• **Text**
begin

No Unity does not reference your Array and yes you have to copy the whole thing back to the Unity 'black box' every time you modify it.

imaginaryhuman · May 16, 2011

One thing I notice is that the length of the Triangles array can be different from the length of all other vertex arrays. So maybe I could let the vertex data arrays stay as they are and then only upload new Triangle arrays each frame? Maybe this what you were describing as pooling - ie don't change the vertex data arrays, maybe just change the triangle array entries for triangles that are disappearing to point to a single `dummy triangle` or something?

How does the dynamic batching work?

Krobill · May 16, 2011

The triangles Array only determines which poly uses which vertices. Most of the time you don't touch that but I guess you could make polys disappear by reassigning which vertices they use... In a dynamic animated 2D system it's usual to have to update all vertices positions on a per frame basis so it's really the vertices Array that you need to change the most. Though for procedural animations you can handle in fact quite a lot with vertex shaders, leave the Mesh data alone, and spare a lot of CPU power.

Dynamic batching is quite a long subject and leads sometimes to heated conversations around here ^^
To make things short and from our experience only :
GameObjects associated to a simple quad mesh with the same Material will be batched
- unless there are too much of them (it's a looooooot usually)
- unless they are uniformly and non uniformly scaled : that is, uniformly and non uniformly scaled object can't be batched together (some are handled by GPU and others by CPU I guess...)
- a very important subtlety concerning alpha blended objects (which is pretty much everyone of them with 2D games ^^) : objects can't be batched together if objects with a different material are positionned between them in term of depth along the camera axis (position of the pivot not the acutal polygons). This is due to the automatic z-sorting of Unity3D to avoid alpha blend rendering artifacts. You have to group your objects using the same materials in depth ranges to maximize dynamic batch.

imaginaryhuman · May 16, 2011

Interesting.

Would you suggest to avoid dynamic batching entirely (since it has some overhead) and just go with your own larger combined mesh with, say, several thousand quads on it, and then `pool` the hidden quads by changing the vertices or triangles?

end

• **Task material**
begin

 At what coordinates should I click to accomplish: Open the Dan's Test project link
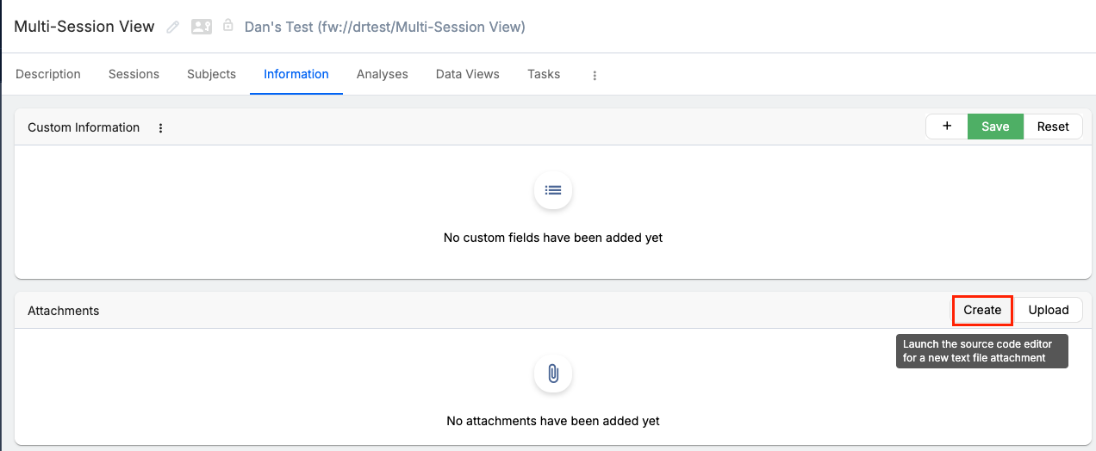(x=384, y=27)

end
begin

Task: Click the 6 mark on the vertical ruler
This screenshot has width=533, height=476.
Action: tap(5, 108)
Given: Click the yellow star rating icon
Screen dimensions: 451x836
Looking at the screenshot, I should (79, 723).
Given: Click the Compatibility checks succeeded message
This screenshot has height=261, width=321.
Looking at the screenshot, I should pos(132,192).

end
begin

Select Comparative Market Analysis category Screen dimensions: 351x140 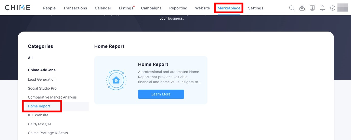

end

• **Written exercise 1**
In the Unity batching thread, why can't alpha-blended objects sharing a material be batched when an object with a different material sits between them in depth? Answer in one to three sentences.
• **Written exercise 2**
From the rows, copy out the lines word for word, starting at the line that has "At what coordinates" and stopping after the line that has "(x=384, y=27)". Leave the pictures out of your answer.

• **Exercise result 1**
Unity automatically sorts objects by depth along the camera axis (by pivot position, not actual polygons) to avoid alpha blend rendering artifacts. An object with a different material sitting between them in that order splits them apart, so they can't be batched together. To get the most dynamic batching, objects using the same material should be grouped in depth ranges.

• **Exercise result 2**
 At what coordinates should I click to accomplish: Open the Dan's Test project link
(x=384, y=27)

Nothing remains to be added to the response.